My mom's first words to me had been, "Is your sister still asleep?"
And to that, I said, "I don't know. I haven't seen her."
Dad laughed from beside me on the couch, a sound that seemed to bounce around the room. "That kid would sleep all week if we let her."
He wasn't wrong, though. Some days, Paige wouldn't wake up until dinner time, or even later. Really, that was only because most nights she didn't even get home until the sun was rising. One morning, I remember sitting on the couch with Dad, well passed ten a.m., and watching her tiptoe down the hallway behind us, still wearing the dress she'd gone out in the evening before.
She was the kind of person who liked to party, and more often than not, my sister was the party. Videos had gotten around of her dancing on counters and shotgunning drinks, and even once back when I was a freshman, I'd seen her disappear behind the school to smoke with her friends during first period
. But I hadn't known until later, when I'd walked past her in the hall and seen the redness of her eyes and the slowness of her steps, exactly what she'd been smoking.
Even so, she wasn't prone to getting herself in trouble. She took calculated risks, she'd always said, thinking them through just enough.
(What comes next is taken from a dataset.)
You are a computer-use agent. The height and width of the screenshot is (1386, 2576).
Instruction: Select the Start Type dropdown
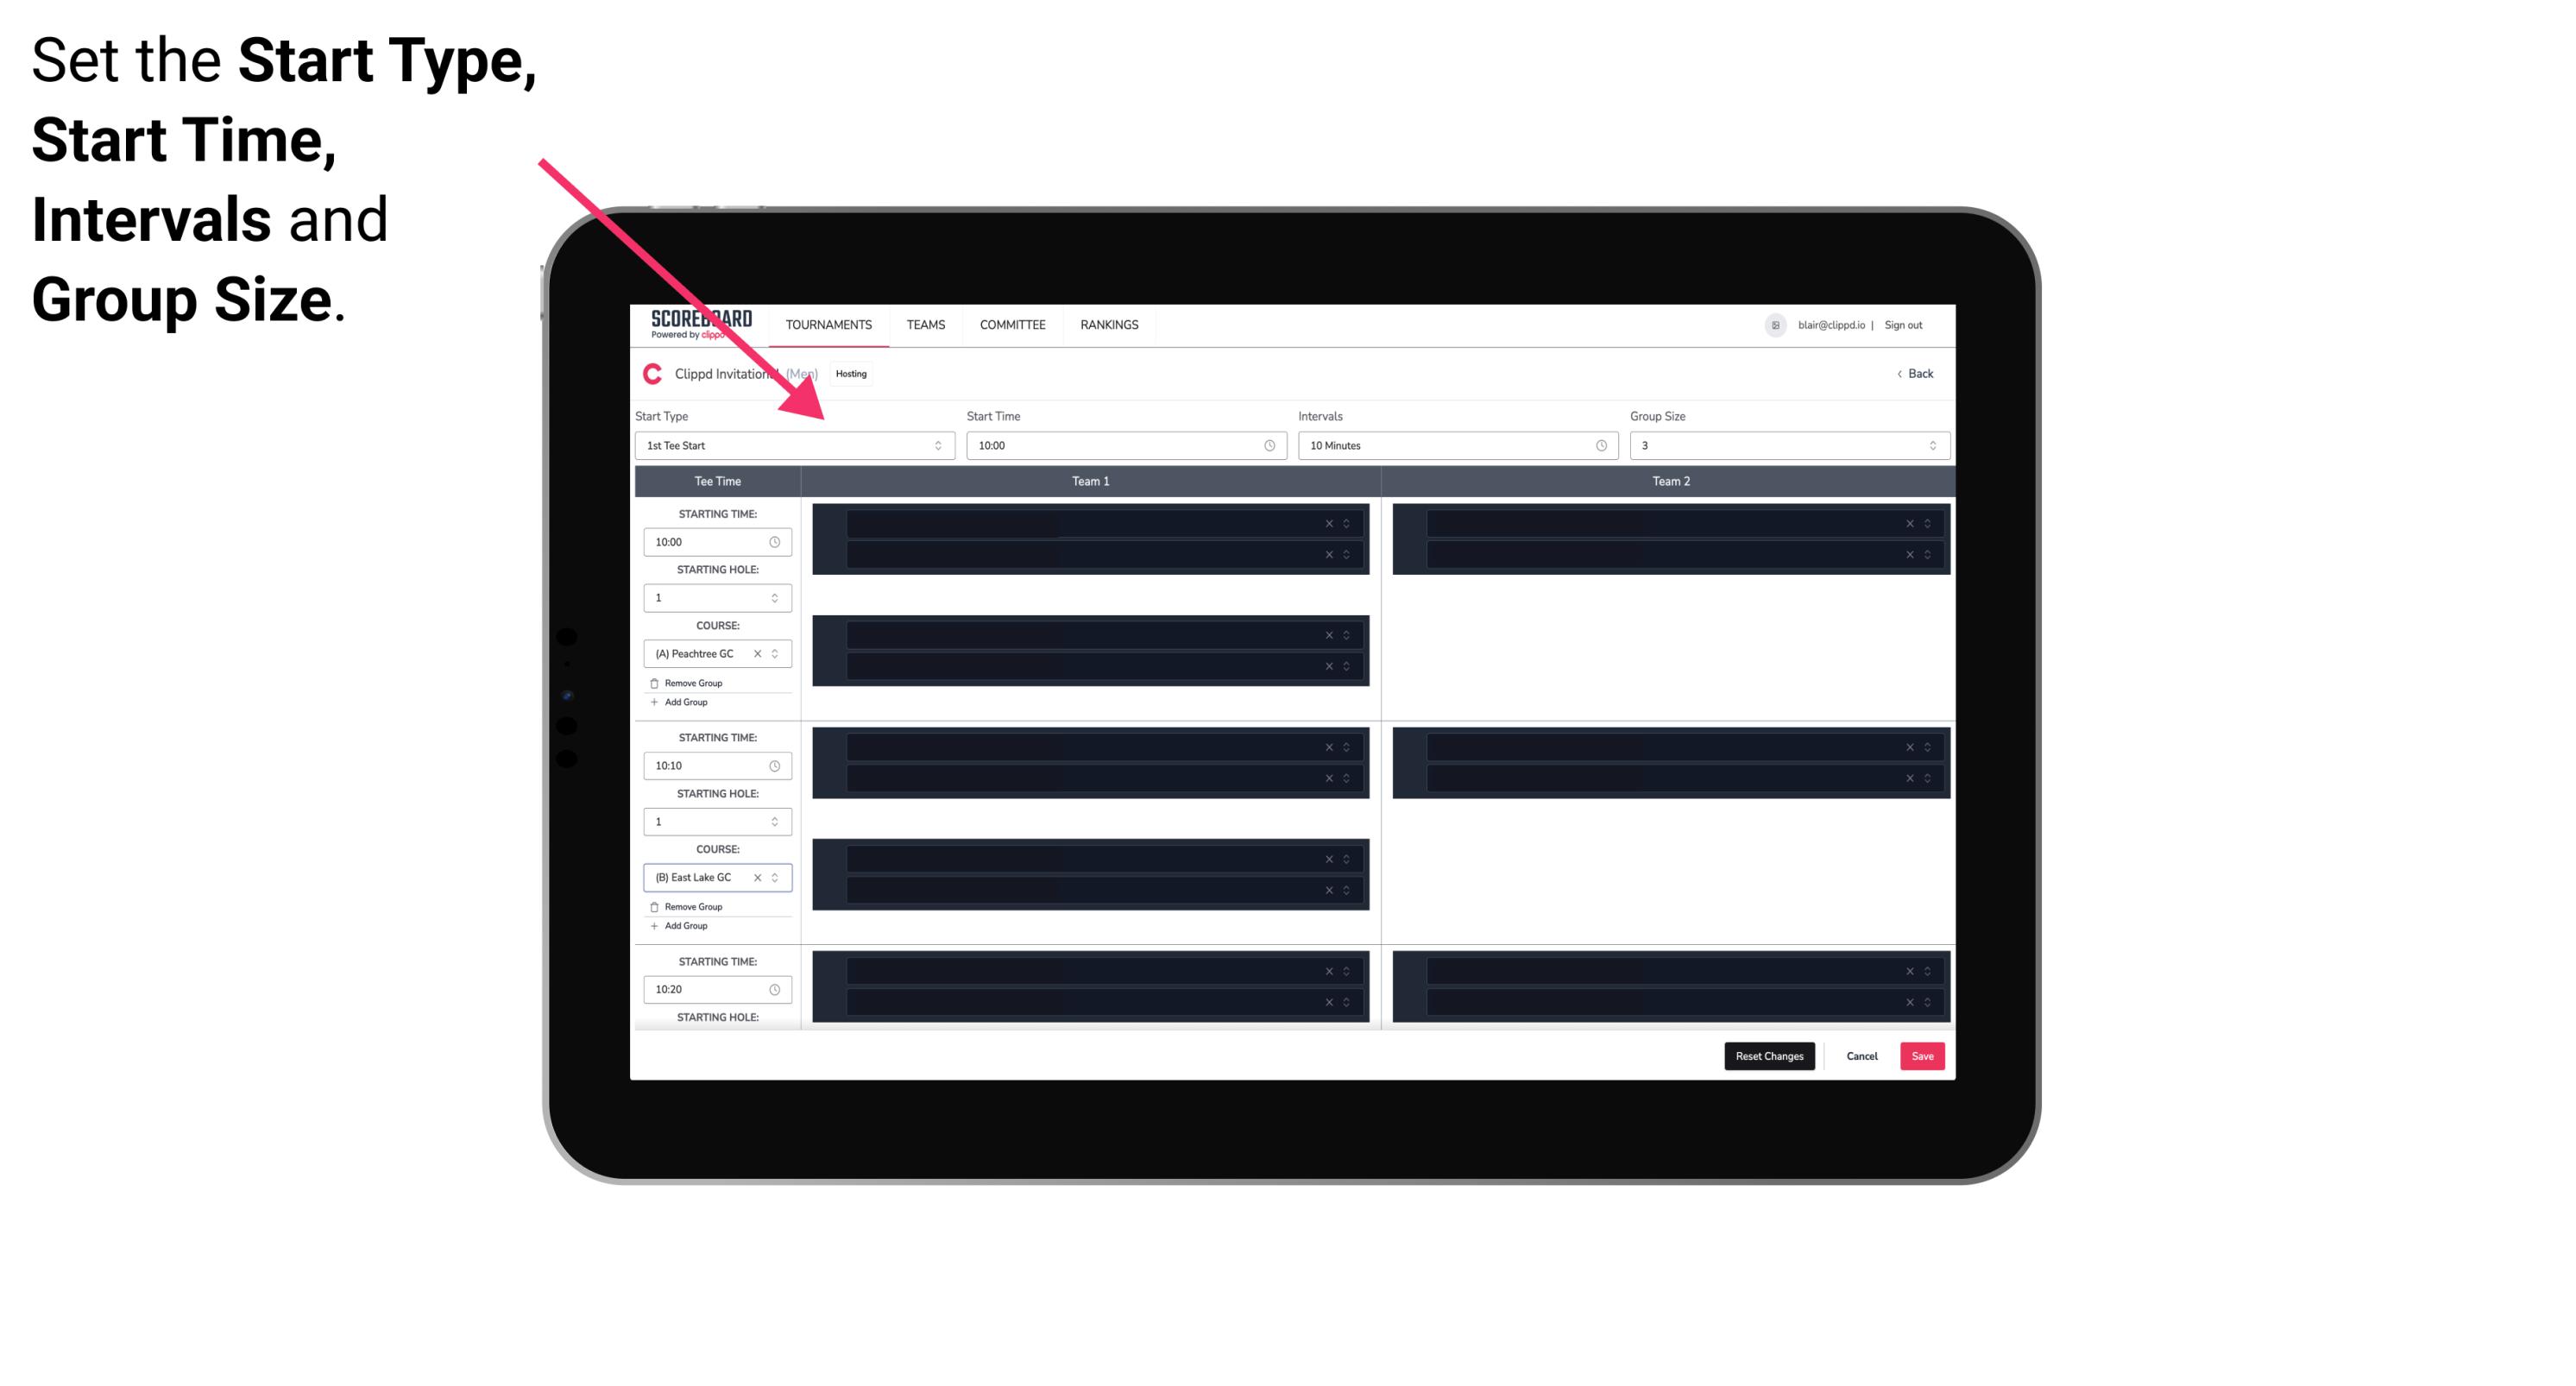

I remembered my mom looking down the hallway towards Paige's closed door, as though it would swing open and Paige would emerge at any second. The look of worry on her face, as though she was afraid of what she'd find if she opened the door. My parents knew about Paige's lifestyle. They never let her leave the house without knowing where she was going, even though she usually lied. And so, more often than not, they worried. But they never told her no.
"Maybe I should go wake her up," my mom said, still standing next to the couch dad and I were sitting on. She turned back to the kitchen behind her, where the scent of bacon and brewed coffee glided through the house, making my stomach growl. "Breakfast is almost ready."
"Good luck," Dad called after her, laughing again. I watched her take only two steps before I turned back to the TV, and in the background, behind Rebecca Desnaris' voice, I could hear the light tapping of my mother knocking, and then the hinges of Paige's door creak.
Things moved quickly after that, almost too quickly for me to believe everything had happened. Mom texted Sharon, Paige's best friend, and the girl who she said she'd been with for most of the night. Sharon said she hadn't seen her since Friday. That was when my mom phoned the police, and six months later, I could still remember the flashing lights that flooded in through the window, painting the living room red and blue.
Three policemen filed into Paige's room, and it took them all of ten minutes to figure out what had happened. Her bed was made, her closet half emptied, and sitting on her desk, her cell phone was blinking with a stream of missed phone calls and texts.
The police chief, Officer Rowly, had emerged from Paige's room and walked over to where my parents and I sat in the living room, his boots clinking against the floorboards. He was looking at my mom as he spoke, as though he'd known she would be the one who would take this the hardest. His words were what I remembered the most vividly about the whole day.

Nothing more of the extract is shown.